--- BEGIN DATA TO USE ---

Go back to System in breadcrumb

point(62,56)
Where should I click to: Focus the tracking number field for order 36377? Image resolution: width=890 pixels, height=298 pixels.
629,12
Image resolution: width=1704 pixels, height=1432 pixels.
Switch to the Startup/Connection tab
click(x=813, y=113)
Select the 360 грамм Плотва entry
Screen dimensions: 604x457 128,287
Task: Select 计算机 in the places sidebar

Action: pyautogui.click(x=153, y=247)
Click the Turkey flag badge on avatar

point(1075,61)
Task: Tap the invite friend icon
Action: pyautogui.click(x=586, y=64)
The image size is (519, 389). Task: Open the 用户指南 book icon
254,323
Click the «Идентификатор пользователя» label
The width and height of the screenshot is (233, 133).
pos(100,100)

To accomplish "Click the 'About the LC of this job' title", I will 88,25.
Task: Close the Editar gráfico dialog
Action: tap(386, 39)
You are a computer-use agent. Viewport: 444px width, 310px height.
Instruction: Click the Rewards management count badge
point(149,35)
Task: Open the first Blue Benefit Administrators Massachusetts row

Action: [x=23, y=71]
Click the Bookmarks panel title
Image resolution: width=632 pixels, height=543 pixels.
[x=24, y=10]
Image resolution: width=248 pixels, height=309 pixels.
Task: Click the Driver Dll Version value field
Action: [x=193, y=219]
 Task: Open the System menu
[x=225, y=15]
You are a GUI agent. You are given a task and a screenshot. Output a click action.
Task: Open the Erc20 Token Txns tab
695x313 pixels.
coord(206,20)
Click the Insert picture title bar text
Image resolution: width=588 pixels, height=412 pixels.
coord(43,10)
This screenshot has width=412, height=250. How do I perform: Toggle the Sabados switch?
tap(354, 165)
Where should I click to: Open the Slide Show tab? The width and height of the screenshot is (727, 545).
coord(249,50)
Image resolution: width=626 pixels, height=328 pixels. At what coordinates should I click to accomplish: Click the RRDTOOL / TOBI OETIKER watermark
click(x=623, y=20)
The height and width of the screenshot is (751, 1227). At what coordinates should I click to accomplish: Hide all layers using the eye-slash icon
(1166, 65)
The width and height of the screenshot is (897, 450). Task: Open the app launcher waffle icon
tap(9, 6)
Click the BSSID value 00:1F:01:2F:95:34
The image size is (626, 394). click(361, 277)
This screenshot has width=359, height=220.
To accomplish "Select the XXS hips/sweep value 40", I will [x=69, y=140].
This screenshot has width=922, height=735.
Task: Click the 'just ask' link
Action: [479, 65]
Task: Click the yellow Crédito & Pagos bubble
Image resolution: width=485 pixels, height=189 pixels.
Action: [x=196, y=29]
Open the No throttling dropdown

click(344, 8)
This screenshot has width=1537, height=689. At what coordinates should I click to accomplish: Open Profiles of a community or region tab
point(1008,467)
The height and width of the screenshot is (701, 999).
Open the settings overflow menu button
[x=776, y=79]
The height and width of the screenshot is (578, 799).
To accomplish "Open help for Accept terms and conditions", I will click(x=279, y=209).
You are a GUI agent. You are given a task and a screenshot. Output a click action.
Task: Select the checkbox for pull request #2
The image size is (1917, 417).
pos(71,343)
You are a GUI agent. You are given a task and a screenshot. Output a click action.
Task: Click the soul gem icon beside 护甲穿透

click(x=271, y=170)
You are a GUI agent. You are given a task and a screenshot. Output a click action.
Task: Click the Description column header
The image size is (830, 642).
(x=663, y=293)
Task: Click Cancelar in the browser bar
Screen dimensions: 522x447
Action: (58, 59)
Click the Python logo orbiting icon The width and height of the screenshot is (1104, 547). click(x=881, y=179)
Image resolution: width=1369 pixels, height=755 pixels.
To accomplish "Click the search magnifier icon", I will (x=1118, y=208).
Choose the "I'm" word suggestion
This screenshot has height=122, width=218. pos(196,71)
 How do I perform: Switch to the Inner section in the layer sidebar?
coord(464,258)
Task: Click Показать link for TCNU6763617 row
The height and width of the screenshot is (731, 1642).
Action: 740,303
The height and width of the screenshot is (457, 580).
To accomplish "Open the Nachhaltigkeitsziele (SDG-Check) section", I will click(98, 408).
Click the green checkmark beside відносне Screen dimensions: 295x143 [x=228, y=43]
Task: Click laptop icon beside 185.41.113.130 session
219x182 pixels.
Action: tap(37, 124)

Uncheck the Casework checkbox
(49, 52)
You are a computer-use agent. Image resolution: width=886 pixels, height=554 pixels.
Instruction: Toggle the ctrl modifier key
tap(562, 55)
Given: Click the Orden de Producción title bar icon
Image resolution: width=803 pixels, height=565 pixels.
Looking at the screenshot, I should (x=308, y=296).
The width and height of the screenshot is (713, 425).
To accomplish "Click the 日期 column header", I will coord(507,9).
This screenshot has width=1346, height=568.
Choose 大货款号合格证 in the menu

--- END DATA TO USE ---

* [PROBLEM TO SOLVE] Write out all the records again, swapping "Where should I click to:" for "Which spot should I click to:" wherever it occurs and leaving everything else unchanged.

* [RESPONSE]
Go back to System in breadcrumb

point(62,56)
Which spot should I click to: Focus the tracking number field for order 36377? Image resolution: width=890 pixels, height=298 pixels.
629,12
Image resolution: width=1704 pixels, height=1432 pixels.
Switch to the Startup/Connection tab
click(x=813, y=113)
Select the 360 грамм Плотва entry
Screen dimensions: 604x457 128,287
Task: Select 计算机 in the places sidebar

Action: pyautogui.click(x=153, y=247)
Click the Turkey flag badge on avatar

point(1075,61)
Task: Tap the invite friend icon
Action: pyautogui.click(x=586, y=64)
The image size is (519, 389). Task: Open the 用户指南 book icon
254,323
Click the «Идентификатор пользователя» label
The width and height of the screenshot is (233, 133).
pos(100,100)

To accomplish "Click the 'About the LC of this job' title", I will 88,25.
Task: Close the Editar gráfico dialog
Action: tap(386, 39)
You are a computer-use agent. Viewport: 444px width, 310px height.
Instruction: Click the Rewards management count badge
point(149,35)
Task: Open the first Blue Benefit Administrators Massachusetts row

Action: [x=23, y=71]
Click the Bookmarks panel title
Image resolution: width=632 pixels, height=543 pixels.
[x=24, y=10]
Image resolution: width=248 pixels, height=309 pixels.
Task: Click the Driver Dll Version value field
Action: [x=193, y=219]
 Task: Open the System menu
[x=225, y=15]
You are a GUI agent. You are given a task and a screenshot. Output a click action.
Task: Open the Erc20 Token Txns tab
695x313 pixels.
coord(206,20)
Click the Insert picture title bar text
Image resolution: width=588 pixels, height=412 pixels.
coord(43,10)
This screenshot has width=412, height=250. How do I perform: Toggle the Sabados switch?
tap(354, 165)
Which spot should I click to: Open the Slide Show tab? The width and height of the screenshot is (727, 545).
coord(249,50)
Image resolution: width=626 pixels, height=328 pixels. At what coordinates should I click to accomplish: Click the RRDTOOL / TOBI OETIKER watermark
click(x=623, y=20)
The height and width of the screenshot is (751, 1227). At what coordinates should I click to accomplish: Hide all layers using the eye-slash icon
(1166, 65)
The width and height of the screenshot is (897, 450). Task: Open the app launcher waffle icon
tap(9, 6)
Click the BSSID value 00:1F:01:2F:95:34
The image size is (626, 394). click(361, 277)
This screenshot has width=359, height=220.
To accomplish "Select the XXS hips/sweep value 40", I will [x=69, y=140].
This screenshot has width=922, height=735.
Task: Click the 'just ask' link
Action: [479, 65]
Task: Click the yellow Crédito & Pagos bubble
Image resolution: width=485 pixels, height=189 pixels.
Action: [x=196, y=29]
Open the No throttling dropdown

click(344, 8)
This screenshot has width=1537, height=689. At what coordinates should I click to accomplish: Open Profiles of a community or region tab
point(1008,467)
The height and width of the screenshot is (701, 999).
Open the settings overflow menu button
[x=776, y=79]
The height and width of the screenshot is (578, 799).
To accomplish "Open help for Accept terms and conditions", I will click(x=279, y=209).
You are a GUI agent. You are given a task and a screenshot. Output a click action.
Task: Select the checkbox for pull request #2
The image size is (1917, 417).
pos(71,343)
You are a GUI agent. You are given a task and a screenshot. Output a click action.
Task: Click the soul gem icon beside 护甲穿透

click(x=271, y=170)
You are a GUI agent. You are given a task and a screenshot. Output a click action.
Task: Click the Description column header
The image size is (830, 642).
(x=663, y=293)
Task: Click Cancelar in the browser bar
Screen dimensions: 522x447
Action: (58, 59)
Click the Python logo orbiting icon The width and height of the screenshot is (1104, 547). click(x=881, y=179)
Image resolution: width=1369 pixels, height=755 pixels.
To accomplish "Click the search magnifier icon", I will (x=1118, y=208).
Choose the "I'm" word suggestion
This screenshot has height=122, width=218. pos(196,71)
 How do I perform: Switch to the Inner section in the layer sidebar?
coord(464,258)
Task: Click Показать link for TCNU6763617 row
The height and width of the screenshot is (731, 1642).
Action: 740,303
The height and width of the screenshot is (457, 580).
To accomplish "Open the Nachhaltigkeitsziele (SDG-Check) section", I will click(98, 408).
Click the green checkmark beside відносне Screen dimensions: 295x143 [x=228, y=43]
Task: Click laptop icon beside 185.41.113.130 session
219x182 pixels.
Action: tap(37, 124)

Uncheck the Casework checkbox
(49, 52)
You are a computer-use agent. Image resolution: width=886 pixels, height=554 pixels.
Instruction: Toggle the ctrl modifier key
tap(562, 55)
Given: Click the Orden de Producción title bar icon
Image resolution: width=803 pixels, height=565 pixels.
Looking at the screenshot, I should (x=308, y=296).
The width and height of the screenshot is (713, 425).
To accomplish "Click the 日期 column header", I will coord(507,9).
This screenshot has width=1346, height=568.
Choose 大货款号合格证 in the menu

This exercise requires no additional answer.